Drei Thesen zum Urheberrecht

Urheberrecht: “Wir brauchen digitale Kneipen!”

Drei Thesen zum Urheberrecht

Als Journalist und Musikliebhaber hinter Phlow, beschäftige ich mich seit Jahren mit freier Musik aus dem Internet. Diese freie Musik – auch oft als Netaudio bezeichnet – stellen so genannte Netlabels (digitale Musiklabels) und Musiker meist kostenlos zum Download zur Verfügung. Um schnell und unkompliziert den “Konsumenten” zu erklären, welche Rechte sie für die Verwendung der Musik haben, benutzen die Netlabels und Musiker die Lizenzmodelle von Creative Commons. Generell ist dieses Modell unkompliziert und gut zu verstehen, stößt aber immer mehr an seine Grenzen.

Die Vernetzung der Welt provoziert das Urheberrecht

Mit dem Internet gelangt man mit einem Klick von einem Kontinent auf den nächsten. Genauso springt man von einem Rechtsraum in den anderen. Das ist den meisten Internet-Surfern nicht klar. Während der eine Staat seinen Rechtsraum und das Copyright locker und offensiv handhabt – evtl. sich sogar absichtlich nicht darum kümmert – wachen andere Staaten mit Argusaugen über Copyright-Verstöße. Der Laie ist in diesem Zusammenhang verloren und versteht nicht, warum z.B. auf YouTube Mitschnitte von Sendungen oder Konzerten zu finden sind, andererseits aber nicht genutzt werden dürfen. Oftmals verklagen ihn – den Fan – sogar die Konzerne. Das ist ein Problem.

Problem: Nur Juristen “reformieren” Gesetze

Foto: www.flickr.com/photos/seier/

Um Gesetze zu gestalten, muss man sie verstehen. Neue Gesetze werden in der Regel von Politikern beschlossen und von Juristen ausformuliert. Um Gesetze und ihre Gesetzmäßigkeiten nachvollziehen zu können, muss man Jura studiert haben – ansonsten wird es schwer.
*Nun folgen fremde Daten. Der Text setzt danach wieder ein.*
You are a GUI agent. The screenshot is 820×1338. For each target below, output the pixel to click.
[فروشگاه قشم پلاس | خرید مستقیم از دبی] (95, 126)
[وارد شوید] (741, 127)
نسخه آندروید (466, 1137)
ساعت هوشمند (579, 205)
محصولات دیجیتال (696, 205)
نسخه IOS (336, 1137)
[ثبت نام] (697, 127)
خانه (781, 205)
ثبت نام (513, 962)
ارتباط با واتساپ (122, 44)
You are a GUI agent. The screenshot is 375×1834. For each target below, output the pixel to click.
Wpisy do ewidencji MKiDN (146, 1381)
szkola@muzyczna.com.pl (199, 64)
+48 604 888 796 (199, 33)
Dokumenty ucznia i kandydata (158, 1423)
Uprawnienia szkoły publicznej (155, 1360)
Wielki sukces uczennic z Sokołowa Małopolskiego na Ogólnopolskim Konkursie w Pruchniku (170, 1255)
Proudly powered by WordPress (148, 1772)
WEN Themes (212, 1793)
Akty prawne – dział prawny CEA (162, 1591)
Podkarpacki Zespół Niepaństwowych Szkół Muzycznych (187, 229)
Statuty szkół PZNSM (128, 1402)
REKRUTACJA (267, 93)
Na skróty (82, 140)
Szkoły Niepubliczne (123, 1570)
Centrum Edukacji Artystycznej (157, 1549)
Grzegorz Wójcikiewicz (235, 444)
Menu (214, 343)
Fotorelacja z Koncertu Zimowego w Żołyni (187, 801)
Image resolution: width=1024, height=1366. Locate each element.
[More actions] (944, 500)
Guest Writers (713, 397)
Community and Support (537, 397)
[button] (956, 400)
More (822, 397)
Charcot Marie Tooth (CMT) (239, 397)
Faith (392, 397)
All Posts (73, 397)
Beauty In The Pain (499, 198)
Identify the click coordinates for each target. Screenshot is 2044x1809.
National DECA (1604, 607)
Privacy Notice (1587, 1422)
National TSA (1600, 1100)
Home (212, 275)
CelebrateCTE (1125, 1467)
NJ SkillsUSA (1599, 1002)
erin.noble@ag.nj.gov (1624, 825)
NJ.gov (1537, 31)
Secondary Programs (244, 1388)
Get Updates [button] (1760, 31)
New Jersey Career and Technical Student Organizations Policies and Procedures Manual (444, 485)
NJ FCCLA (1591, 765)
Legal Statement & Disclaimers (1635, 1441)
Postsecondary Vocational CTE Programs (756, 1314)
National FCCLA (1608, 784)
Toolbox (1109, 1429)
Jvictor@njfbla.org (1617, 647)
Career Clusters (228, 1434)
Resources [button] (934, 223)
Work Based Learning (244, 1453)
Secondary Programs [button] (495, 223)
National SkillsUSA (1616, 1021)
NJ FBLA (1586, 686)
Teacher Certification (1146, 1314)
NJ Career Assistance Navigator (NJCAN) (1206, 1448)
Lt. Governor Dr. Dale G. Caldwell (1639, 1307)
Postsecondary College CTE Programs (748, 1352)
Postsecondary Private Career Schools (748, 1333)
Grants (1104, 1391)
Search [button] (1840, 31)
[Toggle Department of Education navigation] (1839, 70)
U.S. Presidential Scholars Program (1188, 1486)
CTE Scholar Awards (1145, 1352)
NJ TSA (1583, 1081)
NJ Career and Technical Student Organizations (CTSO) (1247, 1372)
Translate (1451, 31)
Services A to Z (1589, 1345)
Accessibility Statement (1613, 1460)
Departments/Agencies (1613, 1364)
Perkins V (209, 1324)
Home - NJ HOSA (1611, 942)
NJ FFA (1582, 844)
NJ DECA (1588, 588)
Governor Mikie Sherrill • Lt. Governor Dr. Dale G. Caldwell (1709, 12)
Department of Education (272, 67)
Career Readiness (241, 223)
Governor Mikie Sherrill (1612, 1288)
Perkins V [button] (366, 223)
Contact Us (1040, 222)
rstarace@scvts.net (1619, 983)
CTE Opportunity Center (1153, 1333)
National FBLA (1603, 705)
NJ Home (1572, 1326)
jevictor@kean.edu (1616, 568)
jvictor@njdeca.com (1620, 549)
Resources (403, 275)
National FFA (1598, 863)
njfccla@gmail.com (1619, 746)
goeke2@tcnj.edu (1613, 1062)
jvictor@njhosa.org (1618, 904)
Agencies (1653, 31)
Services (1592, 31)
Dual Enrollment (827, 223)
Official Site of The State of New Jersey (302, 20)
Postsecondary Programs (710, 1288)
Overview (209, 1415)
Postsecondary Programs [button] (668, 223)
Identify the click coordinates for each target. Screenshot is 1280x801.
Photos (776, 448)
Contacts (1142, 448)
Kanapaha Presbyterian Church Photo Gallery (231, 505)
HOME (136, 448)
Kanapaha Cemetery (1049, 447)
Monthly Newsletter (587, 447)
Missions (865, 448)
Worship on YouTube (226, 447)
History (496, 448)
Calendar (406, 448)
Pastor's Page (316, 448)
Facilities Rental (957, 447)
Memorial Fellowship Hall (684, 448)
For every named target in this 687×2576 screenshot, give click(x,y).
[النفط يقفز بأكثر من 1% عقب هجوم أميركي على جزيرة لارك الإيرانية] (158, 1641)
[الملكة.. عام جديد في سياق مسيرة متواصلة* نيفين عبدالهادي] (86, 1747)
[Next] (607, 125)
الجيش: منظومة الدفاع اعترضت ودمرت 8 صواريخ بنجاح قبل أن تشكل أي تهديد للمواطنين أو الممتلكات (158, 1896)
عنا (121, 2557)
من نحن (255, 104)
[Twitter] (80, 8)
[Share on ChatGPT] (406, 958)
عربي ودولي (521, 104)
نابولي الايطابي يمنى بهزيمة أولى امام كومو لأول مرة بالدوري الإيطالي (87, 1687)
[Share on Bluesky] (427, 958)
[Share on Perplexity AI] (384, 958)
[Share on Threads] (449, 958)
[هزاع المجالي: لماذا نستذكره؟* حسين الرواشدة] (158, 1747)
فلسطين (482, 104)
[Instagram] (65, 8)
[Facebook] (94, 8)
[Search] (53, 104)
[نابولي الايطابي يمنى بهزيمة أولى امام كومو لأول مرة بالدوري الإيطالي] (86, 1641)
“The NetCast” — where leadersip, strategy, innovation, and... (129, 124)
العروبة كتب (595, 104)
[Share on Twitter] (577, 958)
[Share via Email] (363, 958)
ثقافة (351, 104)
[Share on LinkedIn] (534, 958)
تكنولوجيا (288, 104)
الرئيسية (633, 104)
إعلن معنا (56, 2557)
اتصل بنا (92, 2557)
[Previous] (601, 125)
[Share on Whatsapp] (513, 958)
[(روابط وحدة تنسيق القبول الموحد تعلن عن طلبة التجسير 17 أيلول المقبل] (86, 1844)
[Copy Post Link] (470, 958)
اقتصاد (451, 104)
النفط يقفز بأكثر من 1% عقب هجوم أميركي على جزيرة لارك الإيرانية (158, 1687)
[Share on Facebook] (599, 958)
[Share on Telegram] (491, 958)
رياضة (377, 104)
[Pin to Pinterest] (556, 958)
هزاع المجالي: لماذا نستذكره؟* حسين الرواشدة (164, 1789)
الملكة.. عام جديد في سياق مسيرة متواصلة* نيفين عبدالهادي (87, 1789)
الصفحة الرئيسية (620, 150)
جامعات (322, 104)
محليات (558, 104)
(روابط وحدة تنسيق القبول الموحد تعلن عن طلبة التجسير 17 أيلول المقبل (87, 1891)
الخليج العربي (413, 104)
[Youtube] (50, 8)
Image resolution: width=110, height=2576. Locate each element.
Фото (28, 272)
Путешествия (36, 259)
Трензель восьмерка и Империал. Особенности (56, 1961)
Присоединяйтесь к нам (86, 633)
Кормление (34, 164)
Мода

Denn mit dem Studium lernt man die Begriffe, Definitionen und die Komplexität des Gesetzes kennen.

Daraus ergibt sich folgendes Problem, welches wir in Köln auf der Cologne Commons 2010 deutlich erlebt haben: Will man die Gesetze rundum geistiges Eigentum, Urheberecht, Copyrights, etc. neu gestalten, braucht man nicht nur ein elementares juristisches Wissen. Vielmehr ist ein tiefes Verständnis notwendig. Deswegen sitzen letzten Endes schnell nur noch Juristen am Tisch einer möglichen Reformation und Juristen geht oft das Verständnis für Kreativität abhanden. Kreative sind gerne kreativ, die Gesetze für den Umgang mit ihren Werken formulieren andere.

Wir brauchen “digitale Kneipen”

Wenn ich in einer Kneipe ein Lied gröle, dazu tanze oder Karaoke singe, dann verklagt mich niemand. Video-Portale und soziale Netzwerke sind heute das Equivalent von Kneipen. Dort zeige ich der Welt – meist nur meinen Freunden – meine Gesangskünste, mein virtuoses Spiel an der Gitarre oder mein kleines Baby, dass witzig zu Prince in seinem Stühlchen hin und herschaukelt. Hier befinde ich mich aber im öffentlichen Raum, der der ganzen Welt zugänglich ist. Nur soziale Netzwerke erlauben es mir meinen “Freundeskreis” genauer zu bestimmen.

Darum brauchen wir für das neue Zeitalter digitale Kneipen. Diese digitalen Kneipen bilden einen Schutzraum für den normalen Internetnutzer, in welchem er Remixe, Collagen, Nachgesungenes, etc. zeigen darf, ohne verfolgt und bestraft zu werden. Die Portale müssen dafür z.B. Pauschalbeträge – ähnlich vielleicht einer Kulturflatrate – an Verwertungsgesellschaften abtreten und ihre Nutzer schützen.